▶ _Excerpted text_:
━━━━
A new World Bank report notes that the health sector in Kenya has made great strides in service delivery even though it can perform much better by increasing efficiency and equity in its operations and management of financial resources.
The suggestions offered include: increasing public funding to the health sector – particularly for primary health care, reducing reliance on out of pocket (OOP) payments and moving towards pre-payment financing mechanisms such as health insurance.
The report noted that OOP payments are inefficient, inequitable and contribute to households’ poverty and impoverishment. “When a family member becomes sick, households are often forced to drain their financial resources to meet treatment costs. And this money is unplanned for,” states Ms Jane Kiringai, Senior Economist at World Bank.
The review therefore called for pre-payment financing mechanisms such as increasing the share of tax funds allocated to the health sector and promoting health insurance. The report, entitled Laying the Foundation for a Robust Health Care System in Kenya: Kenya Public Expenditure Review 2014, also noted that the country spends only six percent of its total budget on healthcare thus making Kenya trail other East African countries.
This is despite Kenya committing to increase the share of health spending in the budget to meet the Abuja Declaration target of 15 percent. In Rwanda, health expenditure takes 22.6 percent of the budget. In Tanzania it is 14 percent whereas in Uganda it is 10.4 percent.
The report also indicates that donor support to Kenya’s health sector nearly doubled over the past decade and now contributes about a third of the total health expenditure, though a huge part of the expenditure is off-budget and targets few major communicable diseases.
“This approach undermines strategic prioritisation and will have contingent liabilities to the government when donors that fund the health sector exit,” noted the report. It further stated that devolution provides a unique opportunity for the health sector to address long standing inefficiencies as well as inequities in healthcare service delivery.
“This is because county governments now have an opportunity to address historical inequities in access to health services.” Moreover, the study stated that counties can also benefit from effective sharing of resources (networked hospitals) with neighbouring counties rather than focusing on new investments (building new hospitals).
The report also recommended that counties develop incentive to motivate their health staff whilst equipping health facilities with essential medical supplies aimed at providing quality care to citizens.
━━━━
▶ _Data excerpts_:
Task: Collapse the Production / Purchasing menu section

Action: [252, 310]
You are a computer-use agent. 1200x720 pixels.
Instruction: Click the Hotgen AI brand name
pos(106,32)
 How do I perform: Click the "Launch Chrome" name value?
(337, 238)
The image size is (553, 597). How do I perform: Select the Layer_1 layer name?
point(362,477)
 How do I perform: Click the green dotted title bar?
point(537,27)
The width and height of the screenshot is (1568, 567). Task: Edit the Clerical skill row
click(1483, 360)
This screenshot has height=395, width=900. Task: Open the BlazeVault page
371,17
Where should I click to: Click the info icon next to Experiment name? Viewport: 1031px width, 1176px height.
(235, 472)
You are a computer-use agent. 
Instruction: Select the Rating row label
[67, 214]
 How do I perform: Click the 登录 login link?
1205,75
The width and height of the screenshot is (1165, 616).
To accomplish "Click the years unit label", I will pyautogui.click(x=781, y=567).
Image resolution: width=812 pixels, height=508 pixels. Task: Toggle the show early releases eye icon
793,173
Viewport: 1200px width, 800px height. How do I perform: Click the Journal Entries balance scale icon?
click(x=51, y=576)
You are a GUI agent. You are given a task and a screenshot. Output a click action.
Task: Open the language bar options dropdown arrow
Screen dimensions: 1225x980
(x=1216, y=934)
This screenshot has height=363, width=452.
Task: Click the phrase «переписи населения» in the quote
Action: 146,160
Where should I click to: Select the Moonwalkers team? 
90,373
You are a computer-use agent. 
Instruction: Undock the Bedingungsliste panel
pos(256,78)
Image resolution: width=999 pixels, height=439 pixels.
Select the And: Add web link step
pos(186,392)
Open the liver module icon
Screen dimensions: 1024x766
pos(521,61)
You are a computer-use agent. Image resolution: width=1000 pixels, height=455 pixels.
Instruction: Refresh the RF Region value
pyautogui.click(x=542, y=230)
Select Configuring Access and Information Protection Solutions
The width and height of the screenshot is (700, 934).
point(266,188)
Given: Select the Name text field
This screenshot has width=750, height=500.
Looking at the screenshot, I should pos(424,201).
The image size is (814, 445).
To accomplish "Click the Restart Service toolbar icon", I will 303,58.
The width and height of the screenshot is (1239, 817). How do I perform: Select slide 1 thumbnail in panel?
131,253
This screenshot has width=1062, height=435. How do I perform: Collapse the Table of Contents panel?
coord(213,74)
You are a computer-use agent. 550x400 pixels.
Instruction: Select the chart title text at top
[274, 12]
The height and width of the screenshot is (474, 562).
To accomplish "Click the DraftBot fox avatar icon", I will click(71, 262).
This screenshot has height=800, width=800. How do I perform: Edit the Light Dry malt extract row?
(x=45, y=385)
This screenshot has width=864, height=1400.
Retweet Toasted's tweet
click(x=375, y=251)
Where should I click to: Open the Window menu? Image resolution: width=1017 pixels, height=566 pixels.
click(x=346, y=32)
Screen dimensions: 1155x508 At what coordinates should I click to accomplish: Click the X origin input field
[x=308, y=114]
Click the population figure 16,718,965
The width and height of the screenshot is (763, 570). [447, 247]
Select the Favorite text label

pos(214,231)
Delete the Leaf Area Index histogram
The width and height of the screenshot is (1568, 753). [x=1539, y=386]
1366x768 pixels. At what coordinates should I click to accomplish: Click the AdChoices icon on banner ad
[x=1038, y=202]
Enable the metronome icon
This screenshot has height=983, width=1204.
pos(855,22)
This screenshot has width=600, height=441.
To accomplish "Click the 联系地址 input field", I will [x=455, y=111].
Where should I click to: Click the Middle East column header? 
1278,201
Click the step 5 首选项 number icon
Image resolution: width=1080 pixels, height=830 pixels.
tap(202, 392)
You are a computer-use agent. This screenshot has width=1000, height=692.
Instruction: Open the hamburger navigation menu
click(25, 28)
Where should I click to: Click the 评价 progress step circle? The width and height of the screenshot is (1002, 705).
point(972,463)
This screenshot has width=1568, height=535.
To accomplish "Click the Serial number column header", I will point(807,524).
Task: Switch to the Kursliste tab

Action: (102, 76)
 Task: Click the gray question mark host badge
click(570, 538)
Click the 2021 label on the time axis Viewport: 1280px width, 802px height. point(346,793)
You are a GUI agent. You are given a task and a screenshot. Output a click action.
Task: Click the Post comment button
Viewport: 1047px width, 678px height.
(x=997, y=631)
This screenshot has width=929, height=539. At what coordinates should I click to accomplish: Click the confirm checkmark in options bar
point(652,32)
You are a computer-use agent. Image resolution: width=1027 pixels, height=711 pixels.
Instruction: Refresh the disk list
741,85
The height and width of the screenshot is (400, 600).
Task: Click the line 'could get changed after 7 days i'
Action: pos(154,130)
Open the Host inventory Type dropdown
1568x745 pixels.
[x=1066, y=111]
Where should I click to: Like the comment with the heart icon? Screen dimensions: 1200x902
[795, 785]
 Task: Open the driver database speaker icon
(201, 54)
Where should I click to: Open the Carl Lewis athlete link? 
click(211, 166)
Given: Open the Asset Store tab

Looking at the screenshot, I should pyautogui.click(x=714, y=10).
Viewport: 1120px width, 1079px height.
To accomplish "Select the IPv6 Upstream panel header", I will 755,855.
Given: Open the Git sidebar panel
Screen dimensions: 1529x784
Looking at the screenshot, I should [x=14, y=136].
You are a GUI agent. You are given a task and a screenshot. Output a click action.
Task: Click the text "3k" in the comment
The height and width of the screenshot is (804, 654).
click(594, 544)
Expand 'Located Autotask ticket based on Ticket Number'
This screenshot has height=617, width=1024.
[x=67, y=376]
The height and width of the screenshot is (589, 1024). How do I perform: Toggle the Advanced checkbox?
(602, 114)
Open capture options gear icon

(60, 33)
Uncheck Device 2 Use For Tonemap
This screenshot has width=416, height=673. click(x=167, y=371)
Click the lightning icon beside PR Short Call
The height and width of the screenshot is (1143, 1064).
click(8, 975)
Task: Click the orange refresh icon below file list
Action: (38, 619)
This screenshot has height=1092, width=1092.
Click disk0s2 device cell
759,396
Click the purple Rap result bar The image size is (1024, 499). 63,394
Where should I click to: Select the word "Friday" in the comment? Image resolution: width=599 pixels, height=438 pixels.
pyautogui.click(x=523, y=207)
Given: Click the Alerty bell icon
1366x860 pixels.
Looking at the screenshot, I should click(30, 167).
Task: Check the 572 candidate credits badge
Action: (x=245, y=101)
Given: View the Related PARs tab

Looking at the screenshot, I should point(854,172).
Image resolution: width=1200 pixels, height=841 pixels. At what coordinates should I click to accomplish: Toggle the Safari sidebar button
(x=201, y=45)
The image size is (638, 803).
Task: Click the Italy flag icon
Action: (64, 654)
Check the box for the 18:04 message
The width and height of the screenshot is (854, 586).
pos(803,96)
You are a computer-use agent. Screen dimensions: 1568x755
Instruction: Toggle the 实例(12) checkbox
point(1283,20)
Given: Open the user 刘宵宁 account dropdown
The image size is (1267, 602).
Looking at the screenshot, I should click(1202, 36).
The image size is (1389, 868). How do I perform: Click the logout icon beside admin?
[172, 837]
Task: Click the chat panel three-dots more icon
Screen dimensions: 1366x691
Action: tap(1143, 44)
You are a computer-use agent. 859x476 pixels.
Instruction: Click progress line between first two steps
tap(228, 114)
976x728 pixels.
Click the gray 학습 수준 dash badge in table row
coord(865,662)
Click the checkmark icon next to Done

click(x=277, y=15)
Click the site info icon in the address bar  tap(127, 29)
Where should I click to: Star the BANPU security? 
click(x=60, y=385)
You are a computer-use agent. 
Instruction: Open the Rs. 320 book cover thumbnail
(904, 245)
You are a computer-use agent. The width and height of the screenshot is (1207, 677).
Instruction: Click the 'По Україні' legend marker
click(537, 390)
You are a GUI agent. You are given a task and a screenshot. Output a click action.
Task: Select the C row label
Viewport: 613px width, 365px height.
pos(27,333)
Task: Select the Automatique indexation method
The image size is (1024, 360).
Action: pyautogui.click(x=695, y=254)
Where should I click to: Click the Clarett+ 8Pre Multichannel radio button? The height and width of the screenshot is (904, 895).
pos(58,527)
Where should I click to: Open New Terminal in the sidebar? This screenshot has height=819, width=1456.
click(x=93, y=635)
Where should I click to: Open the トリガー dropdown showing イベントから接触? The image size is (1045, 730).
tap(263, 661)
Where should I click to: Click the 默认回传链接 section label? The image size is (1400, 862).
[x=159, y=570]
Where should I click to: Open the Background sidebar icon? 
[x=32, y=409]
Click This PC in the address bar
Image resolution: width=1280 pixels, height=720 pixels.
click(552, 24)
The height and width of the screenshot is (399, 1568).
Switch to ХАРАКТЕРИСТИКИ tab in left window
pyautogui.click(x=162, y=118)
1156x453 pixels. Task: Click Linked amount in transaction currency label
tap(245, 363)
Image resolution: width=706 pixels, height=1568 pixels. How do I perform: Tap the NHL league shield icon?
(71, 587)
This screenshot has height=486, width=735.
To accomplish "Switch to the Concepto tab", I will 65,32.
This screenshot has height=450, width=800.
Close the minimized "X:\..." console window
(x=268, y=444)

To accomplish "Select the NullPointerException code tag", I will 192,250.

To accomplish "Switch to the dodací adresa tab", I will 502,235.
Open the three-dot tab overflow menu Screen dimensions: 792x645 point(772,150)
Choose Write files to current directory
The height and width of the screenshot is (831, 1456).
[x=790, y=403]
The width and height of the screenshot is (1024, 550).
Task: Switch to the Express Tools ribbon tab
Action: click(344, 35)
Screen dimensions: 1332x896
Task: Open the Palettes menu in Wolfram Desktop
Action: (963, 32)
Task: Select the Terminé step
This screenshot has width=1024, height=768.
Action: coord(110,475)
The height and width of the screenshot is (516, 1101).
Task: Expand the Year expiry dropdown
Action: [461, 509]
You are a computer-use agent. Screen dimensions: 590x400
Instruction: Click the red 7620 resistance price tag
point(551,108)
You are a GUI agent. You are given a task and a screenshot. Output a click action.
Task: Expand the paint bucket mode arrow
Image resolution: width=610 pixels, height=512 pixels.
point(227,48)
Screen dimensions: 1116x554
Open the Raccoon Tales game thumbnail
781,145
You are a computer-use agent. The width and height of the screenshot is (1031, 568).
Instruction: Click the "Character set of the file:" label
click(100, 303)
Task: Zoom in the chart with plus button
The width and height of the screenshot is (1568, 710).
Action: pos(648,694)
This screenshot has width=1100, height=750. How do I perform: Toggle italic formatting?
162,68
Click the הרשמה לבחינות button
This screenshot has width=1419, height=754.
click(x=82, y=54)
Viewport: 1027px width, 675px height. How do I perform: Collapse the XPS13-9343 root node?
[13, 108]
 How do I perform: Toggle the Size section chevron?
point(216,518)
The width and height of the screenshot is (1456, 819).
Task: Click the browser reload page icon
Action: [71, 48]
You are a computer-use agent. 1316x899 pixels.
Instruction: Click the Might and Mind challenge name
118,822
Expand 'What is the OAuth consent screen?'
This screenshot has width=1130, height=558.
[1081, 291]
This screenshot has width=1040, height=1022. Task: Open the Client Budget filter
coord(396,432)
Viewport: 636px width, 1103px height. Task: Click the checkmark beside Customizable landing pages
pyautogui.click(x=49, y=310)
━━━━
▶ _To do_:
1. Using the report on Kenya's health spending, decide whether each statement agrees with it. Answer yes or no, and quote the words that settle it.
(a) Kenya spends six percent of its total budget on healthcare.
(b) Donor support to Kenya's health sector fell over the past decade.
(c) The report advises counties to build new hospitals rather than share resources with neighboring counties.
2. Answer these questions from the report on Kenya's health spending.
(a) What position does Ms Jane Kiringai hold?
(b) What share of the budget does health expenditure take in Rwanda?
(c) What is the Abuja Declaration target for the share of health spending in the budget?

▶ _Solutions to each task_:
1.
(a) Yes: "the country spends only six percent of its total budget on healthcare"
(b) No: "donor support to Kenya’s health sector nearly doubled over the past decade"
(c) No: "counties can also benefit from effective sharing of resources (networked hospitals) with neighbouring counties rather than focusing on new investments (building new hospitals)"

2.
(a) Senior Economist at World Bank
(b) 22.6 percent
(c) 15 percent